Tuesday, March 25, 2008

Innovation Gone Wild

Innosight's President Scott Anthony made an interesting post on Harvard Business Online the other day about Innovation gone overboard - questioning to great extent whether replacing a car key with a wireless pushbutton constitutes "innovation." I couldn't agree more that it does not. But then Scott asks the question, "How do companies get to this point? How do slim and marginal improvements in product performance become dubbed innovation?" I have long said that innovation is an over used term. And managers eager for recognition apply the term liberally to any step forward. But what are the underpinnings of their thinking? Well here it is.

Have you ever watched a group of 11 and 12 year old boys try to earn their fishing merit badge in the Boy Scouts? They remain interested in the merit badge counselor's instruction for about two minutes, then the boys drift off into their own worlds. Called back to order, the counselor asks one of the scouts to "watch" him tie the knot again and the boy, unable to tie the knot, or innovate, looks away. "No" says the couselor, "watch." And the boy glances as the counselor specifically shows him how to tie the not. Again the boy looks away before the task is completed, and struggles ten minutes longer than all the other boys before completing the knot successfully.

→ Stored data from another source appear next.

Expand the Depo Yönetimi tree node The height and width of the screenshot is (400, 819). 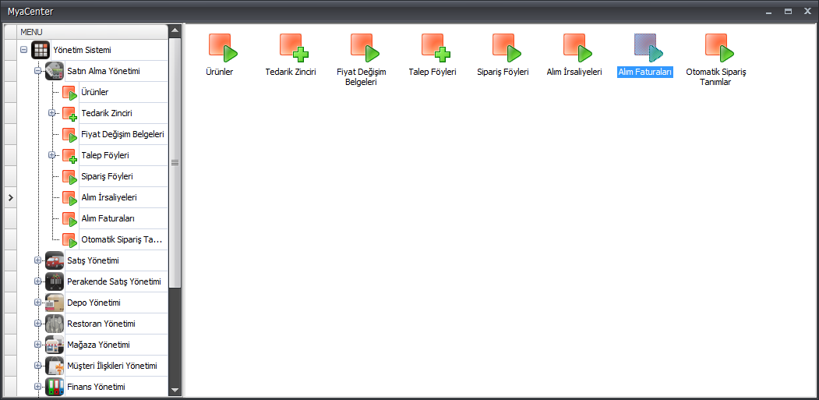(x=37, y=303)
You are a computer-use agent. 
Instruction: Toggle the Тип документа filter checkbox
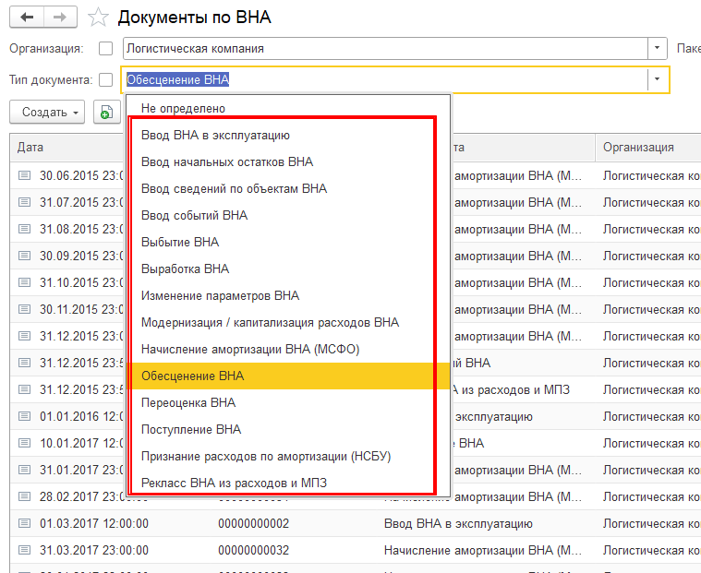[105, 79]
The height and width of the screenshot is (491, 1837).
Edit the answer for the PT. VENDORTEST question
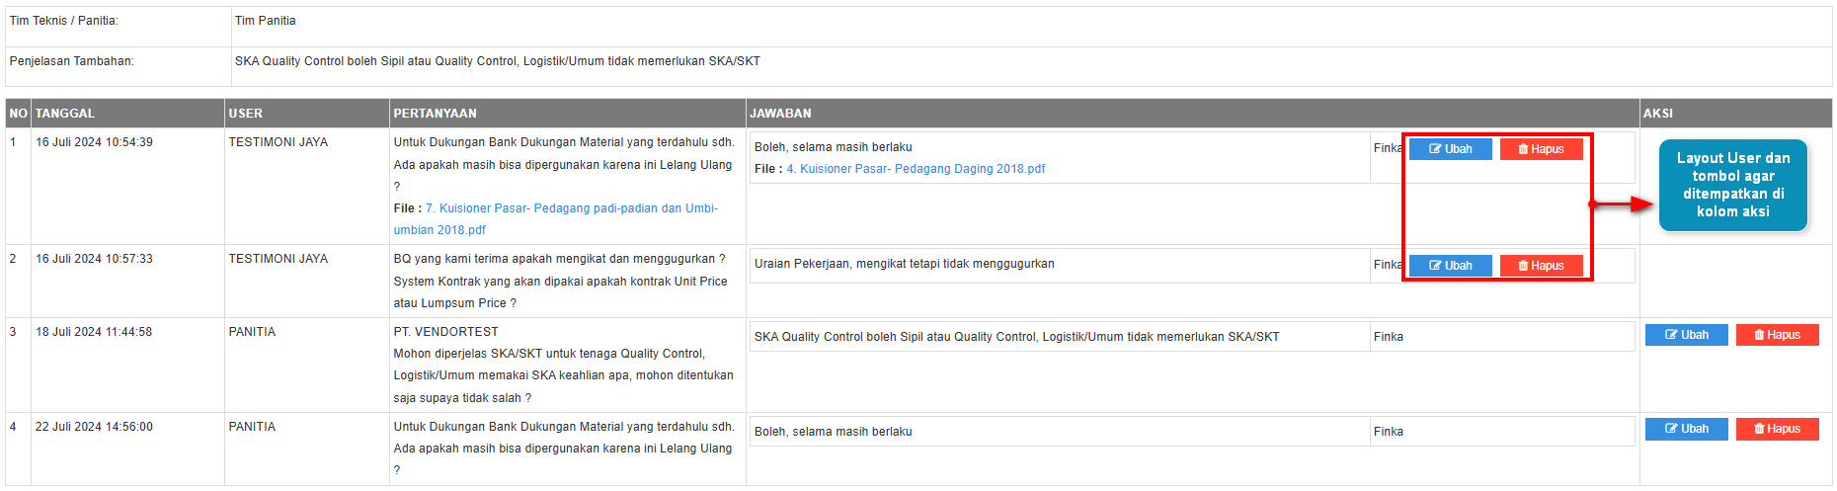click(x=1686, y=335)
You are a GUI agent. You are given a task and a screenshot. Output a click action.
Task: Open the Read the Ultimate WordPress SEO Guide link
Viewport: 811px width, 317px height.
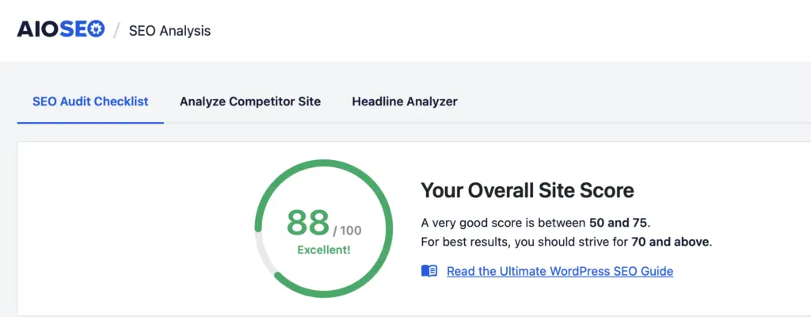[x=559, y=271]
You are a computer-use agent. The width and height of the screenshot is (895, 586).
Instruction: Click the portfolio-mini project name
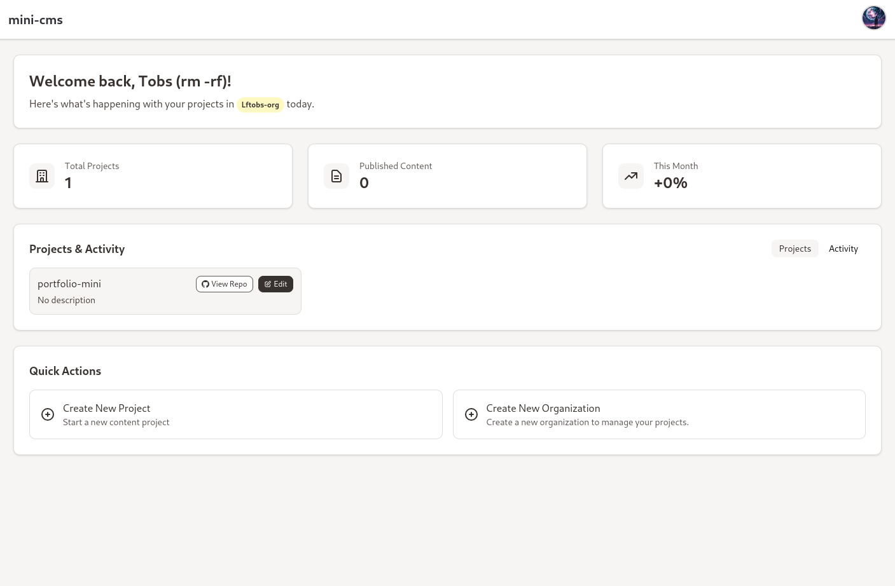(69, 283)
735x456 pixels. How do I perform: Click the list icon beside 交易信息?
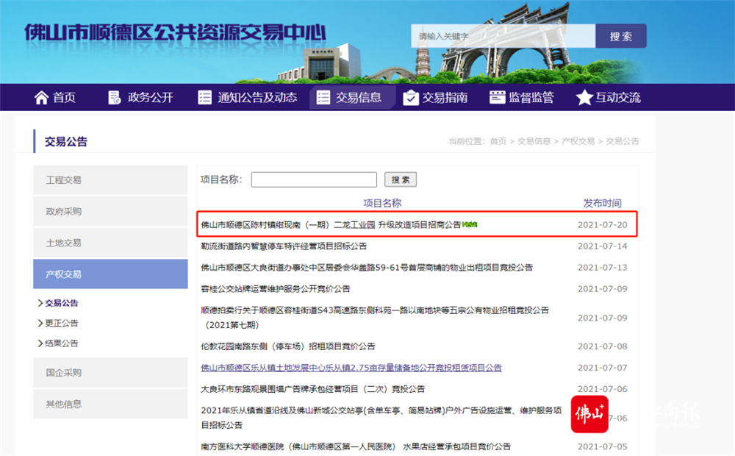(x=323, y=98)
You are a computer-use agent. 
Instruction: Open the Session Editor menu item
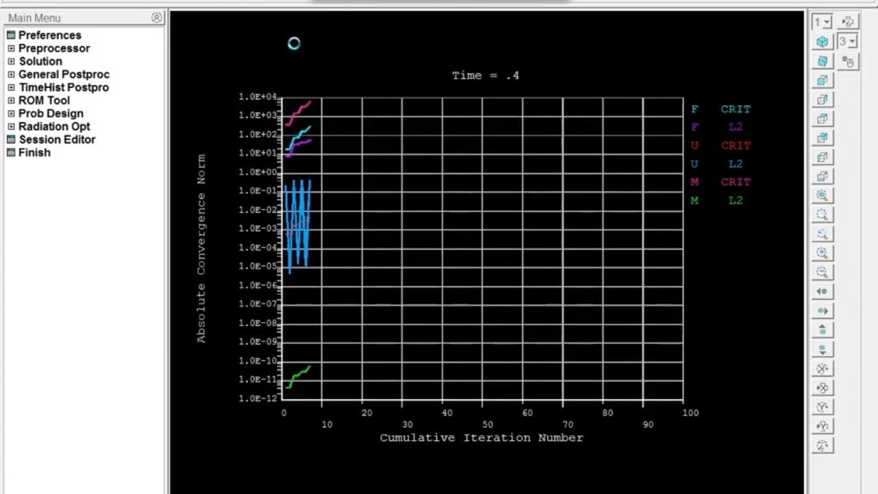coord(57,139)
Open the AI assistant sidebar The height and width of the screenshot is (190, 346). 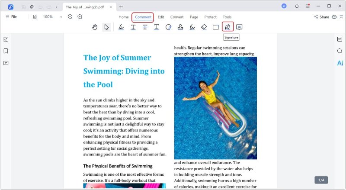[x=340, y=63]
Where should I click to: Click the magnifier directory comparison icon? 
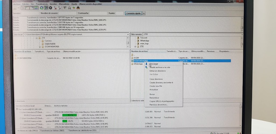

If it is this difficult to learn how to tie a knot with the instructor present, showing you how to do it for free, imagine how difficult it must be for an adult to innovate without additional supervision. Like the young Boy Scout, it is hard to pay attention and simpler just to take the easy way out. Trial and error. Which is why the pace of innovation is so slow and why the term innovation gets tattooed on every product upgrade. Only a few years ago Procter & Gamble would label it's products "new & improved," an ultra this or concentrated that. New & Improved has simply been replaced by the word innovation - today's marketing buzzword.